Include only the line with "This screenshot has width=844, height=582." and the lines after it, each reproduced exactly as it stands in the entries below.
= Beginning of Section =
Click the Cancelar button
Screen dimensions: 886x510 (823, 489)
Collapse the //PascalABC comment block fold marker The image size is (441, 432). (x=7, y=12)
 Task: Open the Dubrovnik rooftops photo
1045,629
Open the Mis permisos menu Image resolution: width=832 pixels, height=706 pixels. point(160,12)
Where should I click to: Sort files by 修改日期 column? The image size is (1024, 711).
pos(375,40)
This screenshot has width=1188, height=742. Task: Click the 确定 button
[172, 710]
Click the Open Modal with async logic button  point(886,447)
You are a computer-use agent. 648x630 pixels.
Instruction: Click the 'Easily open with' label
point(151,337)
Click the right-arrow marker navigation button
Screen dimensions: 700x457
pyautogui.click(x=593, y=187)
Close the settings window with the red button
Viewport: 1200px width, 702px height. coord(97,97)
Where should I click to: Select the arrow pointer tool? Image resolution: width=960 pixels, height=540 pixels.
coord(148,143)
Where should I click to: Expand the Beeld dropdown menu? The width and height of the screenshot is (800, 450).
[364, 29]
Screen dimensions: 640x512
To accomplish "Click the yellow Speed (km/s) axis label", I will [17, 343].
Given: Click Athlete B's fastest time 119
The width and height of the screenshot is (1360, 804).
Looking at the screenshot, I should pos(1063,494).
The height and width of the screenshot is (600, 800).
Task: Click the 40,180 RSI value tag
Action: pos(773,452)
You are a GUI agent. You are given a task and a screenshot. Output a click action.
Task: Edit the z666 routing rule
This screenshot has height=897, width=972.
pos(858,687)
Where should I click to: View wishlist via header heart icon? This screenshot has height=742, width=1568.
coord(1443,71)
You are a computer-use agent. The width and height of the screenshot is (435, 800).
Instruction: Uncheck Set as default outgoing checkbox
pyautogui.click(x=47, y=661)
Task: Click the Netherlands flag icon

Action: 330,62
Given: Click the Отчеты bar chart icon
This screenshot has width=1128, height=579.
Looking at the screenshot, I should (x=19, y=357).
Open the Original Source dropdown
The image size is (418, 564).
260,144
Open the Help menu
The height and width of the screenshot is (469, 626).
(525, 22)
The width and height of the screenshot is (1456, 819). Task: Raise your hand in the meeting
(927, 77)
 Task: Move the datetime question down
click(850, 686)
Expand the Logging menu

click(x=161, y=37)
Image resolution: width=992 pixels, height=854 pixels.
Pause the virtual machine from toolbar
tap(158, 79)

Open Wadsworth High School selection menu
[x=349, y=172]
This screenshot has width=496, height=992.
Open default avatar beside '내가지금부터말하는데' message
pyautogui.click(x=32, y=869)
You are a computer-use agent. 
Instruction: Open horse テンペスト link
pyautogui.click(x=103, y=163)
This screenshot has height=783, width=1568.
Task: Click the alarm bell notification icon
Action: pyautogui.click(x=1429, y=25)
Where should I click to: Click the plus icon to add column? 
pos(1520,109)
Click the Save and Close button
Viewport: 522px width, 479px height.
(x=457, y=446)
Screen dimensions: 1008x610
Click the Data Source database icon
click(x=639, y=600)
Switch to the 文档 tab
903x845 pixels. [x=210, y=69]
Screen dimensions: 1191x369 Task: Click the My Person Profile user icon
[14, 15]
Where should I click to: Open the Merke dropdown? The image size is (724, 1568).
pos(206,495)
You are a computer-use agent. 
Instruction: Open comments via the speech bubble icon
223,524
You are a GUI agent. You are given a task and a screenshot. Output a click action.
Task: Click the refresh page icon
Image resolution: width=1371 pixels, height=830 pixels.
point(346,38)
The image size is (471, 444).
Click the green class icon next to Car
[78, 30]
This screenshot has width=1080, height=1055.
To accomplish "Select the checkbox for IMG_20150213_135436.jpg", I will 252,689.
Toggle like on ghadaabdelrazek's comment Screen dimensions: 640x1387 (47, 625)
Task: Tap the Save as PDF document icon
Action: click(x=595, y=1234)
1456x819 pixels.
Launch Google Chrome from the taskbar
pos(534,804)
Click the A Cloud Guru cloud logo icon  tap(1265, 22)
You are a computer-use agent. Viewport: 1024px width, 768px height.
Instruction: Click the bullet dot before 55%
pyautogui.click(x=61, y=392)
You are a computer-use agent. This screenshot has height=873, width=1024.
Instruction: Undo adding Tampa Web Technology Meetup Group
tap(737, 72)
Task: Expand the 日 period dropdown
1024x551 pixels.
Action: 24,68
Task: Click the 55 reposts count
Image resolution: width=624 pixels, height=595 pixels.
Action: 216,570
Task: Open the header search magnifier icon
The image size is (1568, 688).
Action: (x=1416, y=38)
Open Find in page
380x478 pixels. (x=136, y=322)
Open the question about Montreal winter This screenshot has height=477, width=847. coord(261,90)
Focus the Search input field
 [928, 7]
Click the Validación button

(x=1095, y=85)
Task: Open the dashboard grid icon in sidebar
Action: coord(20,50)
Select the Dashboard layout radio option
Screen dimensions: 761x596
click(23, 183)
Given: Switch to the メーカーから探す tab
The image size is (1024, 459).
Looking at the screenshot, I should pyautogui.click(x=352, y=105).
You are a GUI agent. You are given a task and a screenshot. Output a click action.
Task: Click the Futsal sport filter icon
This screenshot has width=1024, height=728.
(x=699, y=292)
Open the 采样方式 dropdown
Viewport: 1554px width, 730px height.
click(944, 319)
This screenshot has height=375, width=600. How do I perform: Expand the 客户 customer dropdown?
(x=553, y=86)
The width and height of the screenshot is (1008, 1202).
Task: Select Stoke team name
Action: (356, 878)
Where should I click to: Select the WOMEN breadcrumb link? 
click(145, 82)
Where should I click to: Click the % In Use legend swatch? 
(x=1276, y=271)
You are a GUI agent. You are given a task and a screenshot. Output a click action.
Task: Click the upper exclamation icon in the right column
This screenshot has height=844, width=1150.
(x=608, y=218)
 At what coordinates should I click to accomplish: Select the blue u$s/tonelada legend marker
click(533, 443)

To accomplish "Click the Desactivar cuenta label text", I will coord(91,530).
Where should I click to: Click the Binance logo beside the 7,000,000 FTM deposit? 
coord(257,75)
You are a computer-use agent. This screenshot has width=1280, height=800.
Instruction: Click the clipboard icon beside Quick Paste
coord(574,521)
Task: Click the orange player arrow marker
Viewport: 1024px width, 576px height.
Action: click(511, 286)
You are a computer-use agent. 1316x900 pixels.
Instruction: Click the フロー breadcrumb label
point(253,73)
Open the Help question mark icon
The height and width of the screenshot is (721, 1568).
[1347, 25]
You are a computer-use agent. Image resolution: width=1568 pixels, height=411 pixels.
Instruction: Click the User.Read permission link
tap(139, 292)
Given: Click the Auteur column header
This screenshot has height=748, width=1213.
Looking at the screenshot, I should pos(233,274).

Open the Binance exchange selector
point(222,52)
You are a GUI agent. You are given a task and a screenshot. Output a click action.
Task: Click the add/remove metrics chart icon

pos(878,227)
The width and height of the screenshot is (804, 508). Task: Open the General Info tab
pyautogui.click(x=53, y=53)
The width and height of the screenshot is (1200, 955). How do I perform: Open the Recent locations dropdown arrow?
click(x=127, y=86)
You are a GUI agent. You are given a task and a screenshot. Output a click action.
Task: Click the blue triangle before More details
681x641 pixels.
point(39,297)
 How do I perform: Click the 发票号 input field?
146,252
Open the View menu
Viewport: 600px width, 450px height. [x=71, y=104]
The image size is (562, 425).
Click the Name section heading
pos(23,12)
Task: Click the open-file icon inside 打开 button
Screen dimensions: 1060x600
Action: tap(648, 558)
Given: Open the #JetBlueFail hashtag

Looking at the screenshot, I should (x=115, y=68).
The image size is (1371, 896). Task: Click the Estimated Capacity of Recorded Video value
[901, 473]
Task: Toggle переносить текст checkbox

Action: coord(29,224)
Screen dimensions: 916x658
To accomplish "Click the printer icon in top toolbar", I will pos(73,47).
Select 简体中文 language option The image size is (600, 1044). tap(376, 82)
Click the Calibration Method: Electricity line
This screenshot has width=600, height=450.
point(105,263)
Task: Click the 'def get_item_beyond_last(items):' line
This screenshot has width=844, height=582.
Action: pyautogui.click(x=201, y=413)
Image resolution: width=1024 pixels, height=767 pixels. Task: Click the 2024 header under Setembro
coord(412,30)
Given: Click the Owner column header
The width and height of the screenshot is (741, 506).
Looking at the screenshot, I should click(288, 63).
= End of Section =
→ OUTPUT FOR THIS EXERCISE
This screenshot has width=844, height=582.
Action: pyautogui.click(x=201, y=413)
Image resolution: width=1024 pixels, height=767 pixels. Task: Click the 2024 header under Setembro
coord(412,30)
Given: Click the Owner column header
The width and height of the screenshot is (741, 506).
Looking at the screenshot, I should click(288, 63).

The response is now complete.